Dataset entries:
════════════════════
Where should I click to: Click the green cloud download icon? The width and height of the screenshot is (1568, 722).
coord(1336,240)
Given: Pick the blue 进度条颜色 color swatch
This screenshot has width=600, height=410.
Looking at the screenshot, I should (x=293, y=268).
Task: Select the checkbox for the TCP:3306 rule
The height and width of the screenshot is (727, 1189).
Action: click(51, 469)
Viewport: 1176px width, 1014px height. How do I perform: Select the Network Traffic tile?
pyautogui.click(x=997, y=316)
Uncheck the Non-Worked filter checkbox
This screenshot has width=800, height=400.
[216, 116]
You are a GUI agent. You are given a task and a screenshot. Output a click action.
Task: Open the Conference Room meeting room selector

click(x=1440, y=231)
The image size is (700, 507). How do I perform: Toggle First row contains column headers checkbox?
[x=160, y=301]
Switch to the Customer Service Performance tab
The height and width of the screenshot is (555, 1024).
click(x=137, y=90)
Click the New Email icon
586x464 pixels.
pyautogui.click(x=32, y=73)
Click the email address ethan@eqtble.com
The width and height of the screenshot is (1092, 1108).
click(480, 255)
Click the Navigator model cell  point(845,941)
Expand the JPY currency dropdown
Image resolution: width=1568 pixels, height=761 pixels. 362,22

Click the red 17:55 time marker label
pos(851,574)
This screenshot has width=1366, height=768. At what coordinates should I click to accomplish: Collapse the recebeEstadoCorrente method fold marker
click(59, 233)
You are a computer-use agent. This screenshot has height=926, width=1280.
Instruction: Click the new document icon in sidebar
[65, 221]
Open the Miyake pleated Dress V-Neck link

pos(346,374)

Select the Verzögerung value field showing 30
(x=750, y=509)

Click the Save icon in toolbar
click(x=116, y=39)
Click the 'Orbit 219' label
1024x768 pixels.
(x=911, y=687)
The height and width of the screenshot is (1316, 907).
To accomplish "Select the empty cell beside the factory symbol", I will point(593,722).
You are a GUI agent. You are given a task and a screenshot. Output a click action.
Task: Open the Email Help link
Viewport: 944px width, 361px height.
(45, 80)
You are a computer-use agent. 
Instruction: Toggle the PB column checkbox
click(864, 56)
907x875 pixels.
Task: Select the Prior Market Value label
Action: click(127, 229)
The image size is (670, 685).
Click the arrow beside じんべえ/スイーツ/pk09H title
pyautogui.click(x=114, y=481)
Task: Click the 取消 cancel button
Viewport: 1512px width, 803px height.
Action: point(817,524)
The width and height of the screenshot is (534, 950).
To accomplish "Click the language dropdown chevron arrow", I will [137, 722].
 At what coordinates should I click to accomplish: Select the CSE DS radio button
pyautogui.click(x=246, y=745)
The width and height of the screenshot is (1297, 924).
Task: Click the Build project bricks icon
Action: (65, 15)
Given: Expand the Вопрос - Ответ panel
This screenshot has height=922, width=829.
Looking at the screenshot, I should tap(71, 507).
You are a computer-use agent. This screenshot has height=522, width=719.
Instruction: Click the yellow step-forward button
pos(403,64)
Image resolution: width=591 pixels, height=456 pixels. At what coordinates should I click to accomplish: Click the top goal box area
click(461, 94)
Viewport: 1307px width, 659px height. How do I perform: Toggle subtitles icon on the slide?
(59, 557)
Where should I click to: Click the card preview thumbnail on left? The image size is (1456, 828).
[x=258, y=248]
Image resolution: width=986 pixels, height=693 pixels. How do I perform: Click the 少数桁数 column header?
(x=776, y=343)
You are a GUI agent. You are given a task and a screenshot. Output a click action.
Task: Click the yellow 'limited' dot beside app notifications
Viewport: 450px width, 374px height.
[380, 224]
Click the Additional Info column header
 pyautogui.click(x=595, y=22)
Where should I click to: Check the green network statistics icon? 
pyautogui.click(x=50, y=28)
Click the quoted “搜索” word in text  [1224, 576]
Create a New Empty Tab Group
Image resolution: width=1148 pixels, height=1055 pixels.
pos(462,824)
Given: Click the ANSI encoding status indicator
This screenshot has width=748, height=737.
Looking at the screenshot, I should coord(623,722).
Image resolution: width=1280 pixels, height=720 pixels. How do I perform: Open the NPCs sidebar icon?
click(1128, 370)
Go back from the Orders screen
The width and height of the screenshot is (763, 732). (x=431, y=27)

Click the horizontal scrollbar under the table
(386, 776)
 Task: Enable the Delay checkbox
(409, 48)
════════════════════
> Problem details
The lines above that hold the word "will" are the ones to copy.

> Your response
To accomplish "Select the empty cell beside the factory symbol", I will point(593,722).
To accomplish "Click the language dropdown chevron arrow", I will [137, 722].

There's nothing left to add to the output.